Años más tarde se convertiría en una celebridad por películas como El príncipe y la corista (1957), Con faldas y a lo loco (1959) y Eva al desnudo (1950), aunque fue aquel Happy Birthday Mr. President, el que llenó más páginas de periódicos. De hecho, poco antes de su muerte comenzó a rumorearse que la diva podría haber vivido un romance con el vicepresidente Robert Kennedy y con el presidente John F. Kennedy.

Cuentan las lenguas de Hollywood que el repentino abandono que sufrió por parte de JFK fue lo que la impulsó a consumir barbitúricos. Su muerte se convirtió en un mito sólo comparable al de Elvis Presley, por lo que durante años se especuló sobre su fallecimiento como si escondiese una conspiración. El propio director del FBI, J. Edgar Hoover, se llevó meses estudiando un corto de diecisiete minutos, rodado en 16 milímetros. La cinta muestra a un hombre de rostro desenfocado que disfruta de las atenciones de Marilyn Monroe.

Hoover no consiguió demostrar que el partenaire de la actriz fuese John Fitzgerald Kennedy, ya que en el tiempo en que se grabó (1948), Marilyn Monroe aún no había alcanzado la fama y por lo tanto, no había tenido la ocasión de conocer al futuro presidente estadounidense.

Nadie pudo asegurar que la rubia explosiva que protagoniza este vídeo para adultos sea la auténtica Norma Jean, pero lo cierto es que se convirtió en un bombazo a nivel mundial. Revistas como Playboy o Penthouse publicaron algunos fotogramas en sus páginas e incluso en España, tuvo su minuto de gloria en un festival de cine en Vilaseca-Salou (Cataluña) en 1997. A este evento acudieron alrededor de 2.500 personas, lo que índica el calado social que tuvo este material audiovisual .
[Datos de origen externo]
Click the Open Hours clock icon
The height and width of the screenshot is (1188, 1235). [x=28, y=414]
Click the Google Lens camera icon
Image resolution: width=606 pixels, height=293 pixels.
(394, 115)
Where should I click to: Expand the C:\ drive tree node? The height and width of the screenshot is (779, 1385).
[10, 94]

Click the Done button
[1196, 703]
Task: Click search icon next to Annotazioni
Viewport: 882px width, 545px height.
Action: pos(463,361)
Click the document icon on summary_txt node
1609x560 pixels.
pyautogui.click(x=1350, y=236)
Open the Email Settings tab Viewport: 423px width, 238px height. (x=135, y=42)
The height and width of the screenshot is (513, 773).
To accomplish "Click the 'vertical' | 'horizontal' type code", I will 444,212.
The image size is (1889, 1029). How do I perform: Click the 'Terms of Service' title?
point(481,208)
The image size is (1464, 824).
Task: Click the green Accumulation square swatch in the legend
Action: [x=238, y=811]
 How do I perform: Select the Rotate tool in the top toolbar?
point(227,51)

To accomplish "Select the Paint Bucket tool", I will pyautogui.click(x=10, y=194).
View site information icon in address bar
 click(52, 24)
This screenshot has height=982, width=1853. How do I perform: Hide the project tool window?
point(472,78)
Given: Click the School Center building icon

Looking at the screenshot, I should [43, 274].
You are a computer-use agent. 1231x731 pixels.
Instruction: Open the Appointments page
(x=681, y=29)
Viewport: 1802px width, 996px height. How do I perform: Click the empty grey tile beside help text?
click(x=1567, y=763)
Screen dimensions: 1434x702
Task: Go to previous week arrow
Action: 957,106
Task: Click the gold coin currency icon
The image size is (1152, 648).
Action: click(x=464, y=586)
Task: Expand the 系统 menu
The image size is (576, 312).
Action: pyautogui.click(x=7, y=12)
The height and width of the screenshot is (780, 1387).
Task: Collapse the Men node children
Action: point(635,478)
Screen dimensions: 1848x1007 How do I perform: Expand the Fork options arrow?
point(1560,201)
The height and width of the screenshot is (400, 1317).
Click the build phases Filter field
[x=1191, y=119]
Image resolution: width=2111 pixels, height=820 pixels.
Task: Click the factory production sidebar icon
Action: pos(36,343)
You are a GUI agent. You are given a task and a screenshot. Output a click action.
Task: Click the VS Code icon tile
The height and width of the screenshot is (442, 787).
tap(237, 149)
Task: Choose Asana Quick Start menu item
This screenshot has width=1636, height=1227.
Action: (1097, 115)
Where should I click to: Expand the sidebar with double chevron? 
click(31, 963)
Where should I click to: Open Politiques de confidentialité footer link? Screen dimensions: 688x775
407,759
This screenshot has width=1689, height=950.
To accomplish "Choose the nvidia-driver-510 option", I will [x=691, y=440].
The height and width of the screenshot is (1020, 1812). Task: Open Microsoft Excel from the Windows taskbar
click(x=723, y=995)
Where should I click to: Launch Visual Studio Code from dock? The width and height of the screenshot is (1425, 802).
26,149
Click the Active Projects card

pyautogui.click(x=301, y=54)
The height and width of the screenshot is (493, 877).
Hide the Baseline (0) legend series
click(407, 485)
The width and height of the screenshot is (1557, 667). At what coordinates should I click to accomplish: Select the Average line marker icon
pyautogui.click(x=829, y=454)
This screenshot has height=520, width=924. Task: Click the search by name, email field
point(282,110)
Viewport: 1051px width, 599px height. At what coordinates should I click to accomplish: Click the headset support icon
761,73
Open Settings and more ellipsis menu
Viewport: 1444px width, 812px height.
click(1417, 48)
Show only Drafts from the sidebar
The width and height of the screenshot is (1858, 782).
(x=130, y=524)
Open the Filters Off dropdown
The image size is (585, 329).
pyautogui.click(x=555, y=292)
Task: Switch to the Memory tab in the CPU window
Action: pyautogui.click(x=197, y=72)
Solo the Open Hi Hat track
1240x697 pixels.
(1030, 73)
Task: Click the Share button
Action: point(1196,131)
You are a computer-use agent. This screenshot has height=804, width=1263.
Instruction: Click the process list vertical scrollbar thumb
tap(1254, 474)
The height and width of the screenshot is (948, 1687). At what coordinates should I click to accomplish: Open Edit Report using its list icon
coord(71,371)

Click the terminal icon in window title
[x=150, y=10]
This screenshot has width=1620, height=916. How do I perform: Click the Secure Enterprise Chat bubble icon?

Ahora vuelve a estar de actualidad por a una noticia aparecida en The New York Post, donde se afirma que un empresario neoyorquino ha pagado 1,5 millones de dólares por una copia ilícita de una película. El responsable de tal desembolso ha manifestado que su objetivo es que nadie pueda ver a la famosa actriz en unas imágenes tan escabrosas.

El FBI, que ha sido el supuesto "cancerbero" de la película hasta ahora, ya lo intentó en su momento y al final el rumor se extendió como la pólvora entre la prensa. Incluso su ex marido Joe Di Maggio, en 1965, había ofrecido 25.000 dólares para comprarlas y destruirlas, pero tampoco lo consiguió. ¿Logrará su objetivo este misterioso admirador?